Neural network embeddings recover value dimensions from psychometric survey items on par with human data
Max Pellert, Clemens M. Lechner, Indira Sen, Markus Strohmaier
TL;DR
This work shows that neural embeddings, when processed with Survey and Questionnaire Item Embeddings Differentials (SQuID), can recover the latent value dimensions of the PVQ-RR with accuracy on par with human judgments, and do so without domain-specific fine-tuning. By evaluating multiple embedding models against human rater data using Cronbach's alpha, dimension-dimension correlations, and multidimensional scaling with Procrustes alignment, the authors demonstrate substantial concordance (R^2 ≈ 0.55) and a coherent circumplex structure.
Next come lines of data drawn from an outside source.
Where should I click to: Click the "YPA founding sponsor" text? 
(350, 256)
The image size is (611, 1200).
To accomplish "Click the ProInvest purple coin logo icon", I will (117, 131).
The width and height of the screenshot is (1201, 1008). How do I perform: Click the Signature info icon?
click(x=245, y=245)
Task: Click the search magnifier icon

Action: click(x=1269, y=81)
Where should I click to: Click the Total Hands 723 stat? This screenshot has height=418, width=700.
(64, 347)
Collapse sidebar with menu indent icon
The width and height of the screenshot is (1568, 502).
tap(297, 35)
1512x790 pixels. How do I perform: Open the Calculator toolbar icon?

The approach generalizes to additional inventories (IPIP, BFI-2, HEXACO), delivering large increases in inter-item correlation ranges and showcasing broad applicability. Overall, SQuID offers a scalable, flexible, and cost-effective complement to traditional psychometric workflows, enabling broader, cross-cultural, and multilingual psychometrics with neural embeddings.
Abstract
We demonstrate that embeddings derived from large language models, when processed with "Survey and Questionnaire Item Embeddings Differentials" (SQuID), can recover the structure of human values obtained from human rater judgments on the Revised Portrait Value Questionnaire (PVQ-RR). We compare multiple embedding models across a number of evaluation metrics including internal consistency, dimension correlations and multidimensional scaling configurations. Unlike previous approaches, SQuID addresses the challenge of obtaining negative correlations between dimensions without requiring domain-specific fine-tuning or training data re-annotation. Quantitative analysis reveals that our embedding-based approach explains 55% of variance in dimension-dimension similarities compared to human data. Multidimensional scaling configurations show alignment with pooled human data from 49 different countries. Generalizability tests across three personality inventories (IPIP, BFI-2, HEXACO) demonstrate that SQuID consistently increases correlation ranges, suggesting applicability beyond value theory. These results show that semantic embeddings can effectively replicate psychometric structures previously established through extensive human surveys. The approach offers substantial advantages in cost, scalability and flexibility while maintaining comparable quality to traditional methods. Our findings have significant implications for psychometrics and social science research, providing a complementary methodology that could expand the scope of human behavior and experience represented in measurement tools.